Plenty of evidence defined the state of affairs at Torrey. Couples, not even in the event, took the unusual step of dropping in to watch and, seemingly, casually interact with Woods for his nine-hole Wednesday practice round, an emotionally intelligent elder in crisis-intervention mode. Fellow players gathered around a more sociable Woods on the practice tee, kibitzing easily until a horrifying Woods skull or shank left them speechless and facially frozen. They also saw Woods, on the crowded practice putting green, drop three balls to try some short shots, only to pick them up after a third went speeding past its target.

Come Thursday’s first round, there were the low murmurs from Woods’ stunned gallery, and the awkward body language of playing partners Rickie Fowler and Billy Horschel, who like Jordan Spieth and Patrick Reed at Phoenix, were forced at short range to witness an icon slowly stripped of his aura. On Woods’ first hole, when he bellied an otherwise simple chip, Nick Faldo waited a beat before intoning on Golf Channel, “That’s quite frightening.”

So what is really going on here?

Well, I have a theory, admittedly speculative and uncomfortable for many, who would rather—almost as much as Woods—not go there. But it’s based on the relevant history of a historic figure, the only thing that seems proportional in scale to what has ensued: The scandal that changed Woods’ life after Thanksgiving of 2009.

The line of demarcation is clear, because as a golfer, Woods has not been himself since. I believe it’s fair to posit that the trauma of being publicly shamed changed him. Before, he possessed the right makeup for a dominating champion. Ever since, he hasn’t.
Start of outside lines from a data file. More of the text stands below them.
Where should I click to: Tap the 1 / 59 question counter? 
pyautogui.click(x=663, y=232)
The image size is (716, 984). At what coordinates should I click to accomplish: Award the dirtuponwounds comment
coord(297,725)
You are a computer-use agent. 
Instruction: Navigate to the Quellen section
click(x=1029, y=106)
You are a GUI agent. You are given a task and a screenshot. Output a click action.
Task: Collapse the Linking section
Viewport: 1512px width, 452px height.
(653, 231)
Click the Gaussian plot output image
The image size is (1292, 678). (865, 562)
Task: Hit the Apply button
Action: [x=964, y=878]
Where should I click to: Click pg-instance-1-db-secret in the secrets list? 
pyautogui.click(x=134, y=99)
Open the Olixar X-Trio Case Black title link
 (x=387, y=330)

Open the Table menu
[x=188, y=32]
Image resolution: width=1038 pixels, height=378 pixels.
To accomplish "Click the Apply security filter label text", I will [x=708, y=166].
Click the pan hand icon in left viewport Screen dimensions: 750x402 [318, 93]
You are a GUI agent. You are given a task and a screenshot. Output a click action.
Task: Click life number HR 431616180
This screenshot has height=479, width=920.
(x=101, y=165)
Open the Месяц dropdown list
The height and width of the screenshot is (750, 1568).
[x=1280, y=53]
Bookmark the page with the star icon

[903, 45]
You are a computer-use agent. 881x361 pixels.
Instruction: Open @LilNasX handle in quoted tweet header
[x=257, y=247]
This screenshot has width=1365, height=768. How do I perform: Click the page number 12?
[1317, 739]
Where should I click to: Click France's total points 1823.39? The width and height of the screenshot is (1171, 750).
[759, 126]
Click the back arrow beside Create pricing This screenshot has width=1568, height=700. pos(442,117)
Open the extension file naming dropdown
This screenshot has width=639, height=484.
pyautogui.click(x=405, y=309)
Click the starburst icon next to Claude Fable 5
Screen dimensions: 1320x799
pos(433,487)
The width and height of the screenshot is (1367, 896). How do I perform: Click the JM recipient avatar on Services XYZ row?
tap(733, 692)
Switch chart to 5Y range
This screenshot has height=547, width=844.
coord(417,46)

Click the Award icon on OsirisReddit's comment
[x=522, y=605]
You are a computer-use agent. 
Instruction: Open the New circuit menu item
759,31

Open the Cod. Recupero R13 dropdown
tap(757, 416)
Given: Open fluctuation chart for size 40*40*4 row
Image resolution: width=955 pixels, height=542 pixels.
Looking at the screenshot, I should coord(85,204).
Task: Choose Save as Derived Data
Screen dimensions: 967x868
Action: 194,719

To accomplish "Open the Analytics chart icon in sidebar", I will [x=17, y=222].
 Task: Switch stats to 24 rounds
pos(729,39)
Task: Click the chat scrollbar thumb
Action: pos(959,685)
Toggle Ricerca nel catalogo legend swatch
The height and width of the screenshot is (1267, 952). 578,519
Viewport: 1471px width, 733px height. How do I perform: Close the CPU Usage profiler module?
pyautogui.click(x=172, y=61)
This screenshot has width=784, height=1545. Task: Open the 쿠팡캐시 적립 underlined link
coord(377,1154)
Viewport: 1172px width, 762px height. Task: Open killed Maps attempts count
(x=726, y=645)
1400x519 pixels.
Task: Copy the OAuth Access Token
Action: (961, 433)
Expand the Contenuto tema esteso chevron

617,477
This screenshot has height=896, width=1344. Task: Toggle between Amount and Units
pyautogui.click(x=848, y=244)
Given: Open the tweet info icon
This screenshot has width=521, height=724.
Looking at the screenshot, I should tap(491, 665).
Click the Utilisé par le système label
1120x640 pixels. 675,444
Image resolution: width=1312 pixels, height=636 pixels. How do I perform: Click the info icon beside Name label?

The steady decline in Woods’ ability to handle pressure, something he did better than anyone in his time or perhaps any time, can be traced. There are anecdotal examples of missed drives and short putts at crunch time, as well as a remarkable pattern of not having broken 70 on the weekend of a major championship since the 2011 Masters.

Given Woods’ station and the long-cultivated air of impenetrable superiority that he used to great advantage in competition, he was ill-prepared to face humiliation. The most revealing comment Woods has made in the past two weeks came during his press conference last Wednesday when he said of his struggles, “Unfortunately, I have to go through it in a public forum like this.”

It was a rare slip in his cover. The effort of keeping it down for so long, and keeping the walls he has built standing, has been emotionally exhausting. His effort to hide weakness made him weaker. And now the dam has broken with the collapse of his once-supreme short game, which because it seems like a simple motion and happens in a small space, leaves those who badly fail looking more inept—and humiliated—than they would on a longer shot.

“For him to fall off the table like this leaves a huge question mark as to why,” says Greg Norman. “He’s always tried to portray himself as having huge rhino skin. But when you try to bury things deep within, eventually everything comes up on the outside, I don’t care who you are.”

What, then, is best for Woods now? Not “more reps.” Playing more tournaments means more scrutiny of every shot, the awareness of which only ratchets up the tension and makes yipped chips and the scar tissue that they leave more likely. At the moment, Woods is too fragile for that.

No, what’s best might be more downtime. More opportunity to take the long and overdue look inward, preferably with professional help. Such a move would please more than a few former and current members of Woods’ inner circle.

No doubt more time away from golf after a lost 2014 sounds too risky with the clock ticking. But Woods as a golfer is a very old 39. If he can successfully address and even resolve the source of his turmoil, he has a chance to be a young 40-something, a player more capable of being physically healthy, rid of technical confusion and, yes, again winning majors.

Given where Woods is today, that would be the narrative of the greatest comeback in the history of golf. And it wouldn’t be close.